3. Run ASAN and TSAN — Your Code Isn't as Safe as You Think
Most C++ bugs that reach production wouldn't make it past:
- AddressSanitizer (ASAN) — buffer overflows, use-after-free, memory leaks
- ThreadSanitizer (TSAN) — data races, deadlocks
jobs:
release:
uses: ./.github/workflows/test.yml
with:
preset: release
asan:
uses: ./.github/workflows/test.yml
with:
preset: asan
tsan:
needs: asan # stagger — both are CPU-heavy
uses: ./.github/workflows/test.yml
with:
preset: tsan
⚠️ Don't run ASAN and TSAN simultaneously. They compete for the same runner resources and you'll get false failures from starvation, not real bugs. Use
needs:to sequence them.
4. Retry Only the Failing Tests — Not the Whole Suite
Flaky tests exist. Denying this costs your team hours per week. The wrong fix is marking tests DISABLED_ or ignoring them. The right fix:
- name: Run Tests
run: ctest --test-dir build --output-on-failure --parallel $(nproc)
- name: Retry Failed Tests
if: failure()
run: |
ctest --test-dir build \
--rerun-failed \
--output-on-failure \
--repeat until-pass:3
--rerun-failed is a CTest built-in. It reads the last run's results and only executes what failed. A 20-minute full suite retry becomes a 90-second targeted retry.
5. Debug Verbose Output — Without Polluting Normal Runs
Verbose test output in every run is thousands of lines of noise. But when you're debugging at 2am, you need every byte.
- name: Run Tests
if: runner.debug != '1'
run: ctest --test-dir build --output-on-failure
- name: Run Tests (verbose)
if: runner.debug == '1'
run: ctest --test-dir build --verbose
To enable debug mode: GitHub Actions → Re-run jobs → Enable debug logging. No YAML changes, no new commits. Just flip a switch.
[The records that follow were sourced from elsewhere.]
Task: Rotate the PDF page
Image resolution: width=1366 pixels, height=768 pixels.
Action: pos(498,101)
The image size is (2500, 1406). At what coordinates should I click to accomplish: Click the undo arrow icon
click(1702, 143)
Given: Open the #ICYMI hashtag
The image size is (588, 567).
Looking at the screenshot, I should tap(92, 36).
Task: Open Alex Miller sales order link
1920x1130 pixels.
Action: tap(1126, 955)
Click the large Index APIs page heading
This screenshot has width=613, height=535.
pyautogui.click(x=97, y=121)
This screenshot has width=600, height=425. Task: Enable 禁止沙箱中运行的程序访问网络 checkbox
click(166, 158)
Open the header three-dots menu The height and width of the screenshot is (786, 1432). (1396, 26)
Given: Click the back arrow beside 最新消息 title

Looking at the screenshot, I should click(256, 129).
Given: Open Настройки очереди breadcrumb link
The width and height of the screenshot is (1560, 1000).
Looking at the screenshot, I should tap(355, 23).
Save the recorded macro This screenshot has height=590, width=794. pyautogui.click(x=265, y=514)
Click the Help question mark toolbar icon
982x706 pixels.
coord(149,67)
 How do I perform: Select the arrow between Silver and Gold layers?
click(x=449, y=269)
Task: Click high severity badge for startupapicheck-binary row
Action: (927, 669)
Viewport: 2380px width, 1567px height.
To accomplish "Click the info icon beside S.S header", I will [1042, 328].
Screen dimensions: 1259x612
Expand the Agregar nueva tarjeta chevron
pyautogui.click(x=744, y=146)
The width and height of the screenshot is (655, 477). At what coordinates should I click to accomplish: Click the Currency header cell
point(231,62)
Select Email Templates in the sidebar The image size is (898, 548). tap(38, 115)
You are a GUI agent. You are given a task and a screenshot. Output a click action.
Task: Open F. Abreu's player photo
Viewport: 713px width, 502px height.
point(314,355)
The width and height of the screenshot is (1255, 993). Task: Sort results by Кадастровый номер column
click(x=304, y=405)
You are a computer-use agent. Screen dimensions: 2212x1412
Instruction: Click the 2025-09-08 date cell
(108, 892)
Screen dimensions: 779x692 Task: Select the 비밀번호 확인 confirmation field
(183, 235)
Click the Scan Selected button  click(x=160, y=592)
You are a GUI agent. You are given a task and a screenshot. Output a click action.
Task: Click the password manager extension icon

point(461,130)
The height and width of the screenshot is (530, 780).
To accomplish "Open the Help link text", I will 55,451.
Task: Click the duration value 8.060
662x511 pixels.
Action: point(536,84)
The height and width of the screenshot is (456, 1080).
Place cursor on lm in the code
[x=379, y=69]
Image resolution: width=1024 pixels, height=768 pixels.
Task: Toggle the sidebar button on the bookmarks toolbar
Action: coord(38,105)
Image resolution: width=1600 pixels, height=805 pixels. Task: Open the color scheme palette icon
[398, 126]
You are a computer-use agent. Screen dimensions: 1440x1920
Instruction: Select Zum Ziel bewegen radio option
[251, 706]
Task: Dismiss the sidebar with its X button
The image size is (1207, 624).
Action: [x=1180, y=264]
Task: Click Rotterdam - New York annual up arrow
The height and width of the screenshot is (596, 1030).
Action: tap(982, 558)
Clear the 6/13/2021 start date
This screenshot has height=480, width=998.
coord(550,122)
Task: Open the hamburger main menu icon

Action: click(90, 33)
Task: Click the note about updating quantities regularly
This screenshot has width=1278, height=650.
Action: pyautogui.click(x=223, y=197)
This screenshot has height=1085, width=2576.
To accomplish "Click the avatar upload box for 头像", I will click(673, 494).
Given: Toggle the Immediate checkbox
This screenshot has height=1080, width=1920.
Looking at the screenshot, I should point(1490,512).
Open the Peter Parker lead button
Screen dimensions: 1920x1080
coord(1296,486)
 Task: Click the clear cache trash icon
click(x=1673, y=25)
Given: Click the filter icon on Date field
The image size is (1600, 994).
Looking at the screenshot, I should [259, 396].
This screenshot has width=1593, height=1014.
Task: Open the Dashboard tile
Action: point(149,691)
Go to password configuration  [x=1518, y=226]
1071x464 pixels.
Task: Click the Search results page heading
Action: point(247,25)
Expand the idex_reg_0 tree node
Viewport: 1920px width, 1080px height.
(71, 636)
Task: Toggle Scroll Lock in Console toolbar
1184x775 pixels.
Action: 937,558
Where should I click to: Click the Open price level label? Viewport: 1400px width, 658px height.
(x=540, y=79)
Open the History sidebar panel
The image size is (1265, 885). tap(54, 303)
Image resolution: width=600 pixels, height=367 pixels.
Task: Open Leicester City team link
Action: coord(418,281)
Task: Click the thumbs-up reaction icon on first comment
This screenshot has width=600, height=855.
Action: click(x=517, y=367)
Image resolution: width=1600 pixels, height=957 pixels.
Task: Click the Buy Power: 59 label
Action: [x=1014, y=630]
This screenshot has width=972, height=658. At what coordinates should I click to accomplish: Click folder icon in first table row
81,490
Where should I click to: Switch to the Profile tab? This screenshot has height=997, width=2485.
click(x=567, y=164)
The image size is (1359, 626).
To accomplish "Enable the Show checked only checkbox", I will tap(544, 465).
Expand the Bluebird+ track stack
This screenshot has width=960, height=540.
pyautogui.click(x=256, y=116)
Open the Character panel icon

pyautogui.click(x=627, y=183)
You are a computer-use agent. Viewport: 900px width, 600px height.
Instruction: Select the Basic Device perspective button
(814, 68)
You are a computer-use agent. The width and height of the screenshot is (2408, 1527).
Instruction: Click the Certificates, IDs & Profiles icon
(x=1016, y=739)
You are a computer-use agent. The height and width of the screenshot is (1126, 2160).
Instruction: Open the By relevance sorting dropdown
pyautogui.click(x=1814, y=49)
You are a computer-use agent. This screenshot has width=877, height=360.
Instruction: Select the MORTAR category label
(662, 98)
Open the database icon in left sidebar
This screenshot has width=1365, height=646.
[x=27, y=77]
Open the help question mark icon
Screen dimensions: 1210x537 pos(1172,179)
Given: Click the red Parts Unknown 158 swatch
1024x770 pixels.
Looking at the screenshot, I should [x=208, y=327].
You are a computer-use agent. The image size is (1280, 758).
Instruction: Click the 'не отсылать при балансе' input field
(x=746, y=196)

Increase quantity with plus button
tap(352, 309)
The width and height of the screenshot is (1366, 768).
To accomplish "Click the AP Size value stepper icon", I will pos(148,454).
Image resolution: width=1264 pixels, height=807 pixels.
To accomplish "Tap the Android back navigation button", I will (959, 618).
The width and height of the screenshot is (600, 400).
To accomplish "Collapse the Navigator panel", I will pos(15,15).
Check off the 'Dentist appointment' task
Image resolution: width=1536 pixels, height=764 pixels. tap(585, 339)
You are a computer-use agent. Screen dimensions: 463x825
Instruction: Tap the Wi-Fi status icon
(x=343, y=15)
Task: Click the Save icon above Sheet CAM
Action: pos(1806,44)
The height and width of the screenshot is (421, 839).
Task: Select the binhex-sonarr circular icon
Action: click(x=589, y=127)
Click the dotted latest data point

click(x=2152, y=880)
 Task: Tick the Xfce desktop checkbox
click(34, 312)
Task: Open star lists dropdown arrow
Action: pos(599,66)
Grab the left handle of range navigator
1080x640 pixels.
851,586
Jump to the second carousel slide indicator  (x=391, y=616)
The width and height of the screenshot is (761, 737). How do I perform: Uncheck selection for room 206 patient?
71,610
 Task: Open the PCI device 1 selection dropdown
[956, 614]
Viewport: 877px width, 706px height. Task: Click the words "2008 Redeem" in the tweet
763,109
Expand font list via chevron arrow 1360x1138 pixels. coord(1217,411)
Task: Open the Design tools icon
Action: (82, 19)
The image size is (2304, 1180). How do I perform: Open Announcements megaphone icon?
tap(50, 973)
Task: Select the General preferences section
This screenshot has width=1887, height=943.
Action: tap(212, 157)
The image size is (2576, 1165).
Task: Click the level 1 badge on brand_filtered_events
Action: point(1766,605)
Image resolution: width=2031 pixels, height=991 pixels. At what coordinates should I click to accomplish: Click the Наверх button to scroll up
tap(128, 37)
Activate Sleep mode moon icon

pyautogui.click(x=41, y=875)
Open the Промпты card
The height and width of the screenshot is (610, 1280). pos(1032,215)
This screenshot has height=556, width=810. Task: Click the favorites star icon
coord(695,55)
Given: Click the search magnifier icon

6. Cancel Redundant Runs With One Config Block
You push a fix, realize you forgot something, push again. Now you have two CI runs for the same branch. The first one is waste.
concurrency:
group: ${{ github.workflow }}-${{ github.ref }}
cancel-in-progress: true
Two lines at the top of every workflow. The new push kills the old run immediately. Zero cost, zero thought, instant win.
Summary
CI is code. Treat it with the same discipline: no waste, informative failures, easy to maintain.